Cotton: World Markets and Trade Dec. 12, 2012
China’s imports in the first quarter of the 2012/13 marketing year are similar to last year, helping to stabilize world prices. Although consumption is continuing to decline, import demand has remained strong, driven by limited free stocks due to the sale of 17 million bales (nearly three times that of last year) of the new crop to the State Reserve. However, for the full year the import forecast is less than half the previous year.
This implies imports for the balance of the marketing year will taper off, especially after the first of the year, when some cotton is expected to be released from the State Reserve. Declining import demand could exert pressure on world prices.

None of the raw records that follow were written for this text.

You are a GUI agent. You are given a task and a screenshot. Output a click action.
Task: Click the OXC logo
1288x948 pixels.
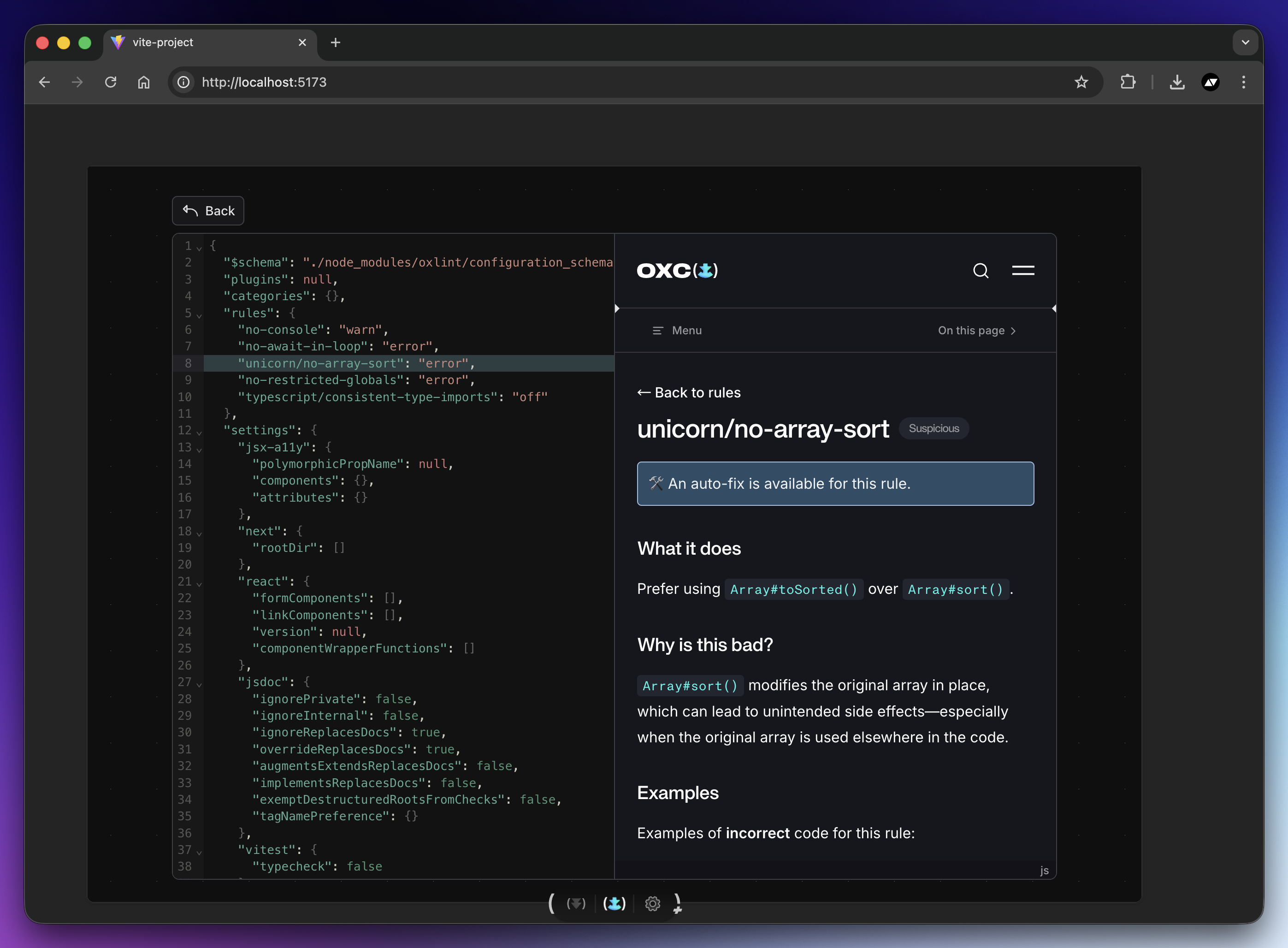coord(677,270)
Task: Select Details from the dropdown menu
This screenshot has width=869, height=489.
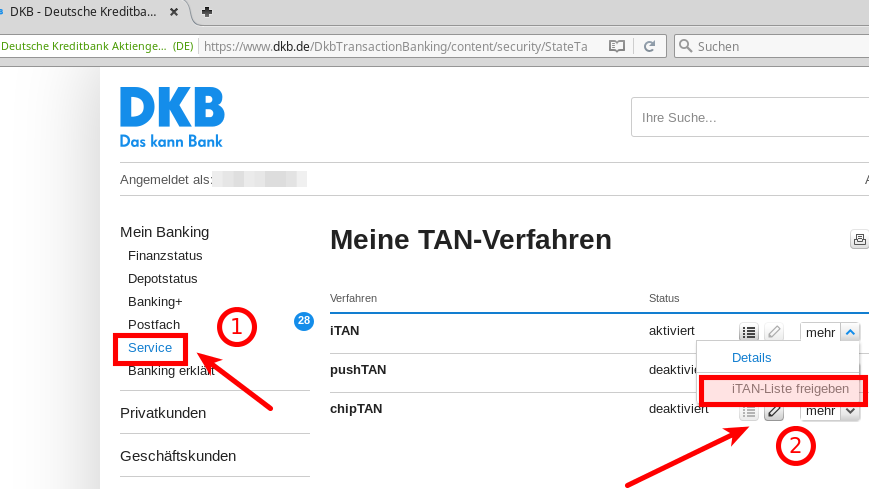Action: 751,357
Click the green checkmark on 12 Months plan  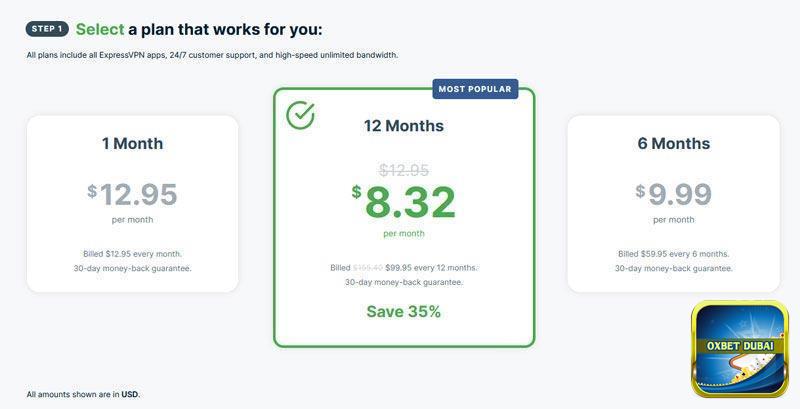click(300, 116)
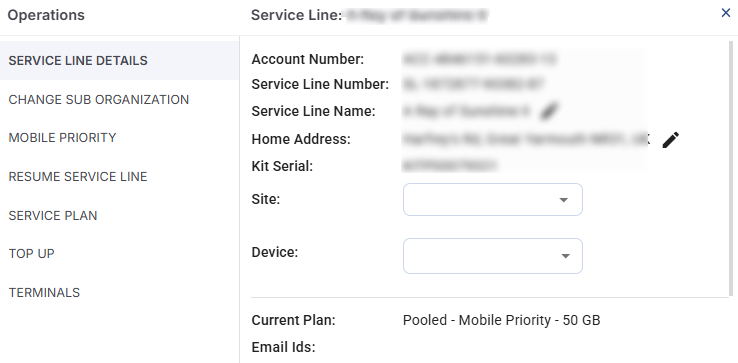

Global cotton stocks for 2012/13 are reduced slightly due mostly to lower carryover stocks. U.S. ending stocks are down on lower production and higher exports, which were raised on recent sales to China.

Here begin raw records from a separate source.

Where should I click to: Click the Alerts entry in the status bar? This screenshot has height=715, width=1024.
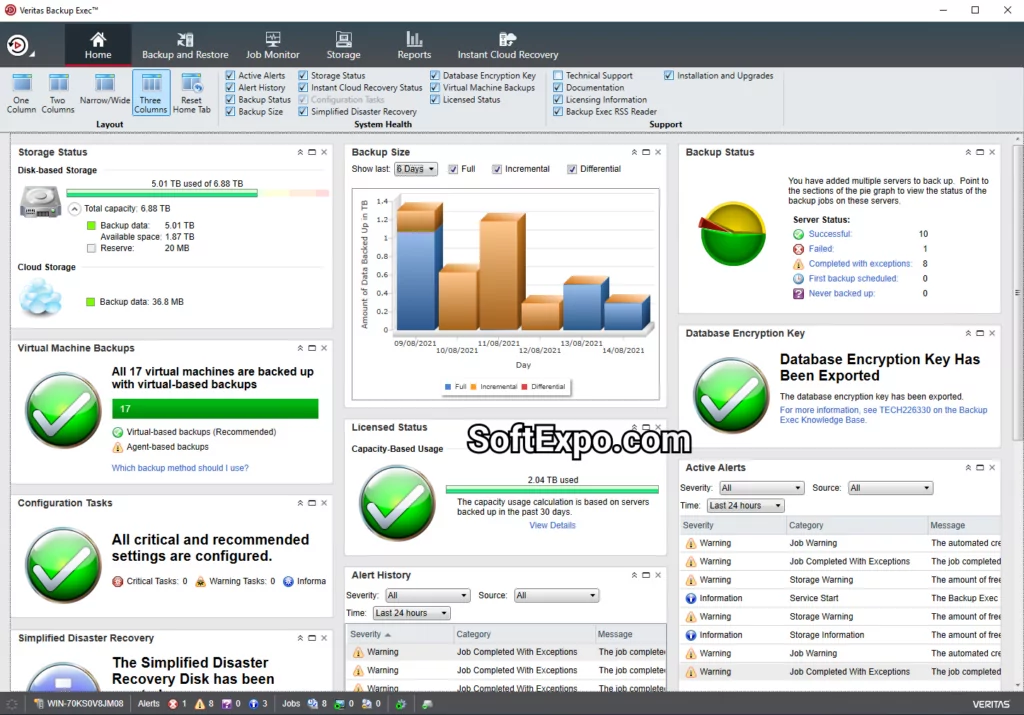point(149,703)
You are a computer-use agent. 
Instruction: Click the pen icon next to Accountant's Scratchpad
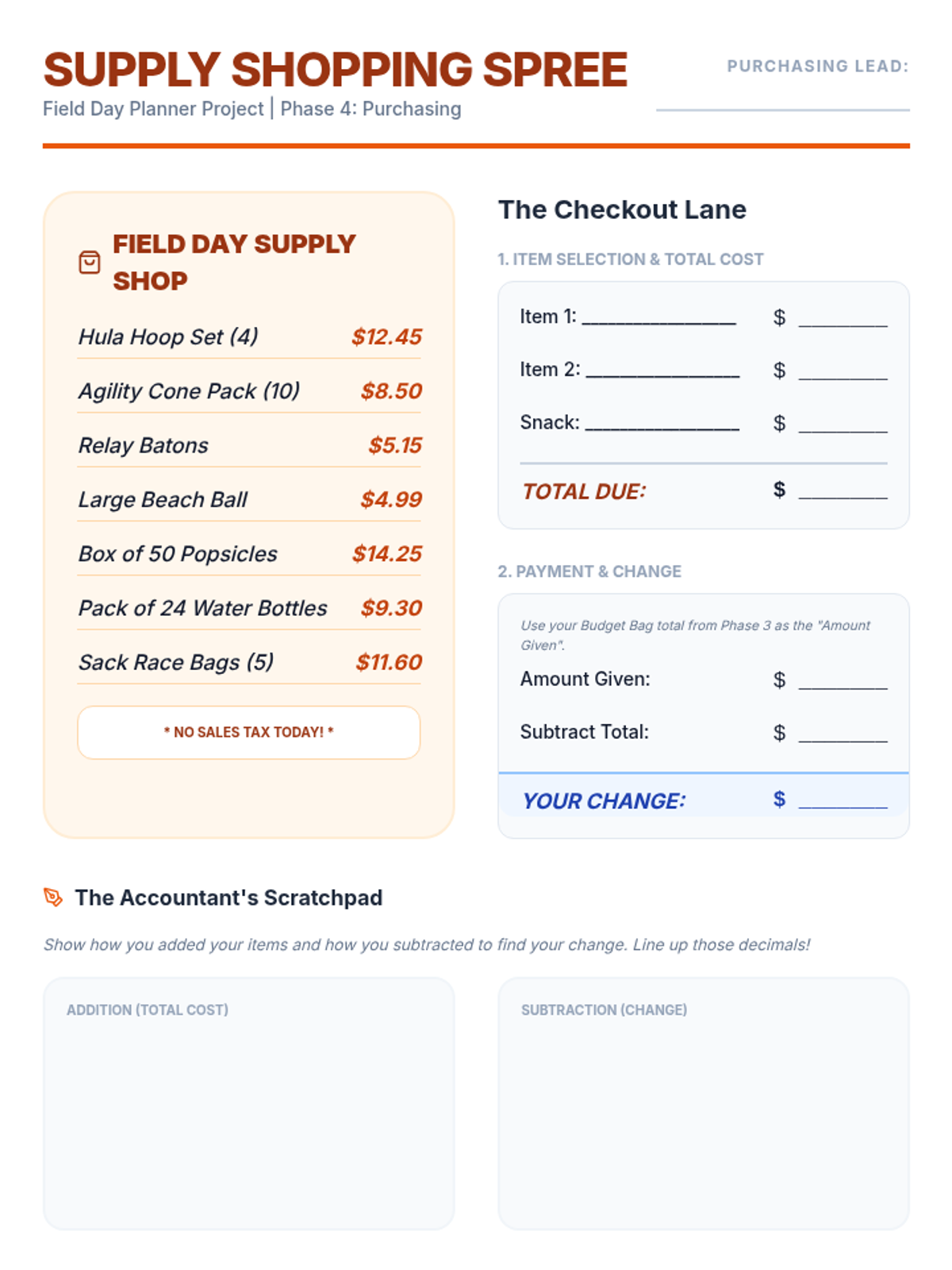tap(53, 898)
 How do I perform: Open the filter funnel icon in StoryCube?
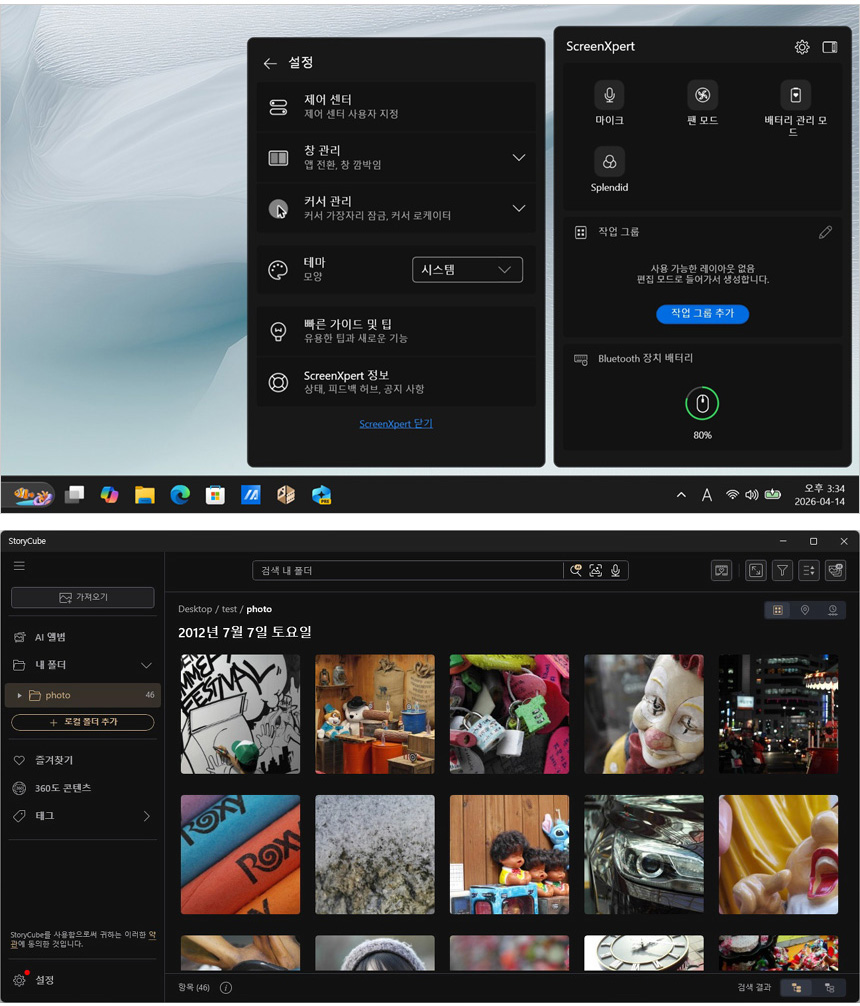[x=783, y=570]
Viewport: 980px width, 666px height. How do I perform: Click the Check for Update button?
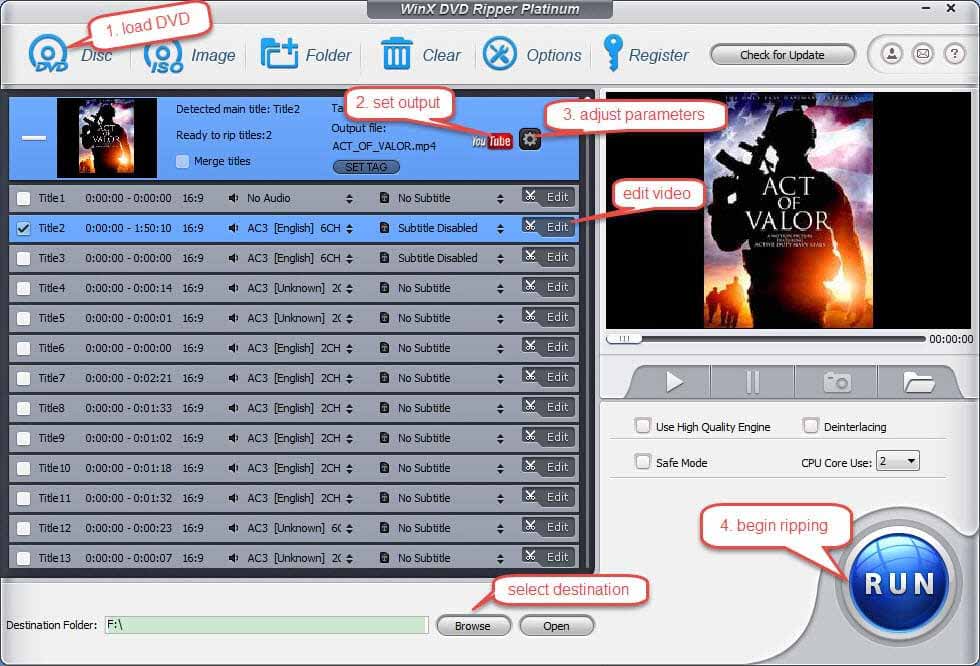click(782, 55)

The season average farm price remains at 68 cents/pound.
The U.S. spot price and the A-Index remained relatively flat pending further developments in China’s reserve policy.
2012/13 Trade Outlook
• United States is raised 200,000 bales to 11.8 million on stronger demand in China.
• India is up 500,000 bales to 4.0 million on greater than expected recent trade.

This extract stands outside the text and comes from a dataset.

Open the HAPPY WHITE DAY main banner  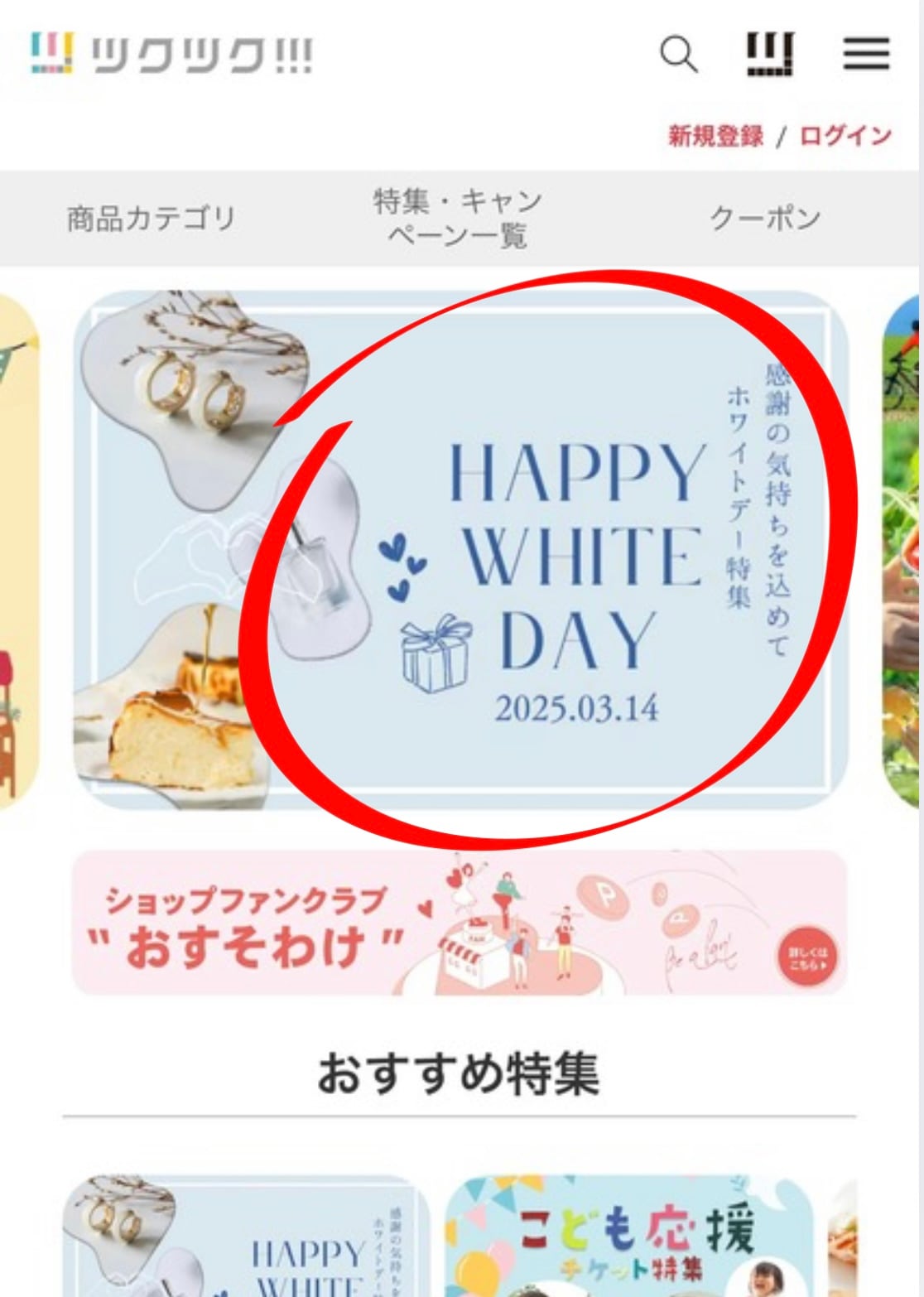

• Brazil is increased 200,000 bales to 4.2 million on strong early season shipments.
• Benin is revised up 125,000 bales to 450,000 due to a larger crop.
• Burkina Faso is up 100,000 bales to 900,000 due to a larger crop.
• China is up 500,000 bales to 11.5 million due to apparent China State Reserve buying of foreign cotton.
• India is raised 500,000 bales to 1.5 million on tighter supplies.